Other major achievements with which Batey was connected included the breaking of the Enigma cipher used by the German secret service, the dreaded Abwehr.
The Double Cross system allowed MI5 and MI6 to identify German agents, “turn them” and feed them false information. At a stroke, Britain confused the German authorities and Bletchley, in turn, knew their misinformation was being believed in Berlin.
These false messages played a vital part in convincing Hitler that the D-Day invasion was to disembark from East Anglia and Kent.
Had they had the slightest inclination the invasion was to land in Normandy, the outcome could have been very different.
Batey was billeted at a local farm where things were far from easy. “Food was scarce. I babysat the children, helped on the farm; I did my own washing and ironing,” she said.

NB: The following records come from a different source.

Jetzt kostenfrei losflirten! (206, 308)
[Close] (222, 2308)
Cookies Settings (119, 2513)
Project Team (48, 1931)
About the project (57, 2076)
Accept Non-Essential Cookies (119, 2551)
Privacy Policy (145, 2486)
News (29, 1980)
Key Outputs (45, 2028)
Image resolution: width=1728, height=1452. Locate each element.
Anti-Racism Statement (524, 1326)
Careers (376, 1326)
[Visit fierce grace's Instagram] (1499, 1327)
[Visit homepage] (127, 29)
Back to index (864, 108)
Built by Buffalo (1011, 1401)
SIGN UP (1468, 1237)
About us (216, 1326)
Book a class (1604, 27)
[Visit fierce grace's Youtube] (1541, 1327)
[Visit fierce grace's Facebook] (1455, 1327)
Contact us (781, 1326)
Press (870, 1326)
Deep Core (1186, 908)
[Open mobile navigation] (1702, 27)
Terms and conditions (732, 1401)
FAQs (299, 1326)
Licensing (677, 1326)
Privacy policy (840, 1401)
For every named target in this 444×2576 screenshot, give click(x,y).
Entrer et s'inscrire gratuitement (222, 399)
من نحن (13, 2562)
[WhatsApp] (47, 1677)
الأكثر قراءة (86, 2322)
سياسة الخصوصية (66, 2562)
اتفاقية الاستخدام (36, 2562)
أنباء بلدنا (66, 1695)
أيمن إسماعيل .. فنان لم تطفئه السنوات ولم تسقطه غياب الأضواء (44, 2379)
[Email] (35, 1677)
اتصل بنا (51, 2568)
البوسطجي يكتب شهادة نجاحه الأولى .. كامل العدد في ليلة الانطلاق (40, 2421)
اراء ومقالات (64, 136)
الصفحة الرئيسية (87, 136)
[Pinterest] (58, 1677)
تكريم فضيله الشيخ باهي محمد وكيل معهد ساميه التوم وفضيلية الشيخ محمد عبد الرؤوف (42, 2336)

After the war Batey brought her drive and enthusiasm to further the preservation of historic gardens. Her interest began when her husband Keith (who was a mathematician at Bletchley) was the Secretary of the Chest – the finance controller of Oxford University.
She became the driving force behind various schemes to improve gardens and was the president of the Garden History Society in 1985.
All staff at Bletchley were bound by the Official Secrets Act and they were not allowed to even mention their service during the war. “My own children were kept in the dark. Not the slightest detail.” Batey wrote. “You had to forcibly forget for 30 years.”
She was awarded an MBE in 1986 and took immense pride in creating a garden trail at Bletchley Park in 2004. Keith Batey died in 2010. They had a son and two daughters.